## Vorliegender Text
════

In Moscheen sollte laut Bundestagspräsident Lammert künftig Deutsch gesprochen werden. Ein Vorschlag, den Politiker und der türkische Verband Ditib in Baden-Württemberg begrüßt haben. Doch eine prominente Ausnahme gibt es.
Imame sollten in Deutschland nach Einschätzung des islamischen Landesverbands Ditib in Baden-Württemberg auch auf Deutsch predigen. Das sagte der Sprecher der Türkisch Islamischen Union der Anstalt für Religion (Ditib), Erdinç Altuntaş, am Montag in Heilbronn. Gerade weil immer mehr Muslime im Südwesten nicht türkisch sprechen könnten, stimme er dem Vorschlag von Bundestagspräsident Norbert Lammert zu. „Die Forderung ist völlig legitim“, sagte Altuntaş.

════

## Bereitgestellte Daten
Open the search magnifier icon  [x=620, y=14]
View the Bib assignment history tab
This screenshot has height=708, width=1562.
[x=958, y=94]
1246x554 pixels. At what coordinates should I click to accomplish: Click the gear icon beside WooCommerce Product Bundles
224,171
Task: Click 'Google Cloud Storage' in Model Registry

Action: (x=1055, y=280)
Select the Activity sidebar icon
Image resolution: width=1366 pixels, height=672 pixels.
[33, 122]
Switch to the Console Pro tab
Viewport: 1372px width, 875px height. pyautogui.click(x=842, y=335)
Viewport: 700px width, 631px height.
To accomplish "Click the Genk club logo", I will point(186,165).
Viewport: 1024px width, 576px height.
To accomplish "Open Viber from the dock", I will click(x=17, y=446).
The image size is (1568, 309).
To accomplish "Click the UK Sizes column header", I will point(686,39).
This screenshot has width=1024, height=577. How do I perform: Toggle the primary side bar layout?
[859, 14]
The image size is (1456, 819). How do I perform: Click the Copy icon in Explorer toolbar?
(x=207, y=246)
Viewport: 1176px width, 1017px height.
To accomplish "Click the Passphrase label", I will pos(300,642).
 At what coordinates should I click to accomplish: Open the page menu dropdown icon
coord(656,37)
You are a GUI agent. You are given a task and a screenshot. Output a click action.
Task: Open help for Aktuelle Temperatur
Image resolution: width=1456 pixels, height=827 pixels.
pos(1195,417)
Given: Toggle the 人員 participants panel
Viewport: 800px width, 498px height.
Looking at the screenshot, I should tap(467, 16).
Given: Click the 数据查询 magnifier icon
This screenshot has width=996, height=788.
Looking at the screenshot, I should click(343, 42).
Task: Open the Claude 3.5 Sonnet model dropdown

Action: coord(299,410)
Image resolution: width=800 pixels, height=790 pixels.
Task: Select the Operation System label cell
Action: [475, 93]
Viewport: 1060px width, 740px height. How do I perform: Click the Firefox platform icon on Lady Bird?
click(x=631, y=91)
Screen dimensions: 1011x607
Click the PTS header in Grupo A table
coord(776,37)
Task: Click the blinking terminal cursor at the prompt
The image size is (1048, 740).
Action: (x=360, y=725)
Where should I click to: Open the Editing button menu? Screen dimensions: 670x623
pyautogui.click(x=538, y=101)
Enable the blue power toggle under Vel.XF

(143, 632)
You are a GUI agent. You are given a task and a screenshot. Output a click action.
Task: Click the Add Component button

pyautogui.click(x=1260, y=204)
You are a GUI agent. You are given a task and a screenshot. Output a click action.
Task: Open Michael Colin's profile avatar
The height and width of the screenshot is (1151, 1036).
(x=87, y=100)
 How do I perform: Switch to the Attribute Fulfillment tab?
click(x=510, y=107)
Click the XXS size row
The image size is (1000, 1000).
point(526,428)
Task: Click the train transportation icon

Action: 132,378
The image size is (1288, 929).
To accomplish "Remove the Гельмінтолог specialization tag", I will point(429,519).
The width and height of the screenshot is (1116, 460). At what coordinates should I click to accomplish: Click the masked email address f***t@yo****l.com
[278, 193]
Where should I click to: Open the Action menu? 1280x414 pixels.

════

## Zu erledigen
a – In welcher Stadt äußerte sich der Ditib-Sprecher laut dem Bericht über deutsche Predigten in Moscheen?
b – Gib den Bericht über deutsche Predigten in Moscheen ab „In Moscheen sollte“ und weiter bis einschließlich „Ausnahme gibt es.“ wieder und ersetze dabei „Moscheen“ durch „Gebetshäusern“.
c – Wie könnte der Bericht über deutsche Predigten in Moscheen nach seinem letzten Satz weitergehen? Schreibe die Fortsetzung.
Die Datensätze spielen hierfür keine Rolle.

## Lösungen
a – In Heilbronn.

b –
In Gebetshäusern sollte laut Bundestagspräsident Lammert künftig Deutsch gesprochen werden. Ein Vorschlag, den Politiker und der türkische Verband Ditib in Baden-Württemberg begrüßt haben. Doch eine prominente Ausnahme gibt es.

c –
Lammert hatte der „Welt“ am Samstag gesagt: „Dass jemand, der in Deutschland tätig ist, auch Deutsch spricht, halte ich für eine schiere Selbstverständlichkeit.“ Das sollte auch für Imame gelten. Er erinnerte daran, dass auch Priester, die aus dem Ausland kommen, in der Regel die deutsche Sprache erlernten, um die ihnen übertragenen Aufgaben wahrnehmen zu können.
Das von Österreich soeben verabschiedete Islam-Gesetz ist aus Lammerts Sicht „ein interessanter Versuch, Klärungen herbeizuführen, für die es auch in Deutschland Bedarf gibt“. Ob dies per Gesetz erfolgen müsse, sei eine andere Frage. Mit der umstrittenen Neuregelung wird in Österreich unter anderem die Finanzierung muslimischer Vereine und Moscheen aus dem Ausland verboten. Einen großen Posten nehmen hierbei die Gehälter von Imamen ein, die aus dem Ausland finanziert werden.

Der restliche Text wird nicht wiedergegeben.